**GIVEN PROBLEM:**
Turn the items into a JSON list of strings, one string per line and no blank lines. Start at the beginning of the items and end at the line containing "Looking at the screenshot, I should click(x=713, y=277).".

begin

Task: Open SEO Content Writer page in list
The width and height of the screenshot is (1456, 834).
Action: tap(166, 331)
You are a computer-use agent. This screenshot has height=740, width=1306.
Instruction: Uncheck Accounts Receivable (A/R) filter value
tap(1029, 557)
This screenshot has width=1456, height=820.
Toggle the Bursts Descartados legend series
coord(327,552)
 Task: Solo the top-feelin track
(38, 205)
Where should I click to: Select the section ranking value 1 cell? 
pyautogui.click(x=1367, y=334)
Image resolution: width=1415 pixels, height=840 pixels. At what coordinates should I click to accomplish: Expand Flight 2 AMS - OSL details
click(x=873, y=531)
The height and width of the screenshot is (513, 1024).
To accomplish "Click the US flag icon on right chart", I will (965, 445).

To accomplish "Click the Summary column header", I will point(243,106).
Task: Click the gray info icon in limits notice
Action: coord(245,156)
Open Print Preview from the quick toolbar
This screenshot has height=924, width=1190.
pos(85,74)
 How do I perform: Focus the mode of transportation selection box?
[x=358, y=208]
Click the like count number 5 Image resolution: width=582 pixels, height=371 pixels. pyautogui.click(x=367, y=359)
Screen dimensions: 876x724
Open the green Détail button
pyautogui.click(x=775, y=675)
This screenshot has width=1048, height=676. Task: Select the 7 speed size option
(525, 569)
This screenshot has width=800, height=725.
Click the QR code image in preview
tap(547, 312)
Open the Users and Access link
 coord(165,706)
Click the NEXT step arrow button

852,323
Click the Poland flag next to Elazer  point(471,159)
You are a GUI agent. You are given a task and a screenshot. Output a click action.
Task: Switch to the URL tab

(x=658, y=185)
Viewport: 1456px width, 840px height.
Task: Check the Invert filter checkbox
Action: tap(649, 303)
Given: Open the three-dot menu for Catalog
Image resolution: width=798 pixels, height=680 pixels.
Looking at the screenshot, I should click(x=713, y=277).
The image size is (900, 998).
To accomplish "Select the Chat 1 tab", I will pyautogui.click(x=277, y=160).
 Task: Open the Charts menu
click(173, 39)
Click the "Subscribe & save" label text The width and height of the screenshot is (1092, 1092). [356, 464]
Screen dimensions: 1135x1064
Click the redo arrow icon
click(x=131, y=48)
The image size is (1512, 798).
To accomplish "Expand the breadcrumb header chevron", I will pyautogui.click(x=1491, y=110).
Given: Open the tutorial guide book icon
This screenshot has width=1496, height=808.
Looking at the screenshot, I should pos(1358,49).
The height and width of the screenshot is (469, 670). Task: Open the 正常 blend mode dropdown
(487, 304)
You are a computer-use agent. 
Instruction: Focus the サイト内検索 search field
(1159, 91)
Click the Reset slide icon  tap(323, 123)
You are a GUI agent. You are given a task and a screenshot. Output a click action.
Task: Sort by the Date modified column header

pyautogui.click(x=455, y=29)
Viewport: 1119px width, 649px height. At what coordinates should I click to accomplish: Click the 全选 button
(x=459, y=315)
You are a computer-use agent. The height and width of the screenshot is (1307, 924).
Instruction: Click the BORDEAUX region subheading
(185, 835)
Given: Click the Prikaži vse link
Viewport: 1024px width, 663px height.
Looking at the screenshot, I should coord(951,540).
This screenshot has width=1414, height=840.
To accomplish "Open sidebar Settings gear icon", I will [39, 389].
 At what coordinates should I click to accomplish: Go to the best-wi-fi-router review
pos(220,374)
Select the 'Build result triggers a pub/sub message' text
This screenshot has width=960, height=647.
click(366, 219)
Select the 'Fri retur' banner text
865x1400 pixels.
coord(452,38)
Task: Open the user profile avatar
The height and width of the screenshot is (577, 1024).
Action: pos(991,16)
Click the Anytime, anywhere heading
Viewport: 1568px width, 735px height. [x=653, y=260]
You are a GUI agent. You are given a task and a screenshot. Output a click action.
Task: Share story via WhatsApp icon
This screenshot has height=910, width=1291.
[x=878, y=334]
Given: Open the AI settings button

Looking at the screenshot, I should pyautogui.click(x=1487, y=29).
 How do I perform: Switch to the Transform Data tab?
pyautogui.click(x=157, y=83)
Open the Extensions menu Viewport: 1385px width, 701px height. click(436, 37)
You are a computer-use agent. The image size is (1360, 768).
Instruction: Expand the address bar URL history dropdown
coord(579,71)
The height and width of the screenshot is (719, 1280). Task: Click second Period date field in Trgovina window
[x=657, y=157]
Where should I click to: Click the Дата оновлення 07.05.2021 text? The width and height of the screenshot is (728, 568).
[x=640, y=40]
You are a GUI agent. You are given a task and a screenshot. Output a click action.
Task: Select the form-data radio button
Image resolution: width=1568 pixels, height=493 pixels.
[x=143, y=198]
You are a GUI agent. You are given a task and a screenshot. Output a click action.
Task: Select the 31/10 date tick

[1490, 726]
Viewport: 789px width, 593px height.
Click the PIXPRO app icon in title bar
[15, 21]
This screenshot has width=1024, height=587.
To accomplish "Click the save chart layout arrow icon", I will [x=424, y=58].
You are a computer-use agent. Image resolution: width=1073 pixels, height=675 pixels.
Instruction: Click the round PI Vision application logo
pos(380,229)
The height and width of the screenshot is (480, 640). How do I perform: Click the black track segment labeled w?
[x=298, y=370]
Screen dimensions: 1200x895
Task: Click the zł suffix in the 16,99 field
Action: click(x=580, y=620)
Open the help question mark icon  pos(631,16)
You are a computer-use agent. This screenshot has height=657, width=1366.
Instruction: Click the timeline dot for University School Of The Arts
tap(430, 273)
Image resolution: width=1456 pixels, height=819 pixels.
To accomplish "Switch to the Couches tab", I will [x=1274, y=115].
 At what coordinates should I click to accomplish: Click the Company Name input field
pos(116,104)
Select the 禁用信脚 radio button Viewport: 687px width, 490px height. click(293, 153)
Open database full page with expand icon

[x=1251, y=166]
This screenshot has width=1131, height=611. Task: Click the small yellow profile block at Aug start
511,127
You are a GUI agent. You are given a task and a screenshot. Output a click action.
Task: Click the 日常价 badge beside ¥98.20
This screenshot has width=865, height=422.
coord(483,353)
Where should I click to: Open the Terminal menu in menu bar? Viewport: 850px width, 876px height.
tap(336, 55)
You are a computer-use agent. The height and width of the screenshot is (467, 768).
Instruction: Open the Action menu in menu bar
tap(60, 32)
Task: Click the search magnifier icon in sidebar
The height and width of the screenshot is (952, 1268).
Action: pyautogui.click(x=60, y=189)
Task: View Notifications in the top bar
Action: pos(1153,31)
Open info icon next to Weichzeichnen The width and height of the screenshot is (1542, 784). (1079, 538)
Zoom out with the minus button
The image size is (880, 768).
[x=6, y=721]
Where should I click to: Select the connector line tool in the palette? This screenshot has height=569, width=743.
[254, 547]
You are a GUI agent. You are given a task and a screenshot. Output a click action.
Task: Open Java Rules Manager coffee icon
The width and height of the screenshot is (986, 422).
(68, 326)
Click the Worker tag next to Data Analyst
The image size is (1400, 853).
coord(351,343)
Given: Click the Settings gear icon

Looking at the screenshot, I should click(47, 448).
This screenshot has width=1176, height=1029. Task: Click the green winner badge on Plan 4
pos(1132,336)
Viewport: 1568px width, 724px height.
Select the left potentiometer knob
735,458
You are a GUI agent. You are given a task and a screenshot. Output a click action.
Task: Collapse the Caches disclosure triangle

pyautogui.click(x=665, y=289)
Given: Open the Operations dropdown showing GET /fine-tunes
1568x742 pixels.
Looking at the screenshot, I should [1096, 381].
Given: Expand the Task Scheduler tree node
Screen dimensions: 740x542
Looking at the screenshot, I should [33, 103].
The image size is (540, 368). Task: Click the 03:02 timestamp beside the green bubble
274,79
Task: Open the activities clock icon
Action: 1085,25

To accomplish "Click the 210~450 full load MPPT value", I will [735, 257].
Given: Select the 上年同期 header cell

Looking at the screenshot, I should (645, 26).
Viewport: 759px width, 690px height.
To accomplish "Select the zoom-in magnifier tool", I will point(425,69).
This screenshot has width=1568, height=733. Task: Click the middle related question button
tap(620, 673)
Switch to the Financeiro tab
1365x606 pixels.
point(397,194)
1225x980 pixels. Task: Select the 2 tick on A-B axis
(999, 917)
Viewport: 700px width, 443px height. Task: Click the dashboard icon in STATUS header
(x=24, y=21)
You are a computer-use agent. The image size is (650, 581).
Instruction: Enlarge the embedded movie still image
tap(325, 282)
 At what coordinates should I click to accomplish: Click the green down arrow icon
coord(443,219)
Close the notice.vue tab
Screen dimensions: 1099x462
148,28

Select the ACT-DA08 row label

end

**TASK RESULT:**
[
  "Task: Open SEO Content Writer page in list",
  "The width and height of the screenshot is (1456, 834).",
  "Action: tap(166, 331)",
  "You are a computer-use agent. This screenshot has height=740, width=1306.",
  "Instruction: Uncheck Accounts Receivable (A/R) filter value",
  "tap(1029, 557)",
  "This screenshot has width=1456, height=820.",
  "Toggle the Bursts Descartados legend series",
  "coord(327,552)",
  " Task: Solo the top-feelin track",
  "(38, 205)",
  "Where should I click to: Select the section ranking value 1 cell? ",
  "pyautogui.click(x=1367, y=334)",
  "Image resolution: width=1415 pixels, height=840 pixels. At what coordinates should I click to accomplish: Expand Flight 2 AMS - OSL details",
  "click(x=873, y=531)",
  "The height and width of the screenshot is (513, 1024).",
  "To accomplish \"Click the US flag icon on right chart\", I will (965, 445).",
  "To accomplish \"Click the Summary column header\", I will point(243,106).",
  "Task: Click the gray info icon in limits notice",
  "Action: coord(245,156)",
  "Open Print Preview from the quick toolbar",
  "This screenshot has height=924, width=1190.",
  "pos(85,74)",
  " How do I perform: Focus the mode of transportation selection box?",
  "[x=358, y=208]",
  "Click the like count number 5 Image resolution: width=582 pixels, height=371 pixels. pyautogui.click(x=367, y=359)",
  "Screen dimensions: 876x724",
  "Open the green Détail button",
  "pyautogui.click(x=775, y=675)",
  "This screenshot has width=1048, height=676. Task: Select the 7 speed size option",
  "(525, 569)",
  "This screenshot has width=800, height=725.",
  "Click the QR code image in preview",
  "tap(547, 312)",
  "Open the Users and Access link",
  " coord(165,706)",
  "Click the NEXT step arrow button",
  "852,323",
  "Click the Poland flag next to Elazer  point(471,159)",
  "You are a GUI agent. You are given a task and a screenshot. Output a click action.",
  "Task: Switch to the URL tab",
  "(x=658, y=185)",
  "Viewport: 1456px width, 840px height.",
  "Task: Check the Invert filter checkbox",
  "Action: tap(649, 303)",
  "Given: Open the three-dot menu for Catalog",
  "Image resolution: width=798 pixels, height=680 pixels.",
  "Looking at the screenshot, I should click(x=713, y=277)."
]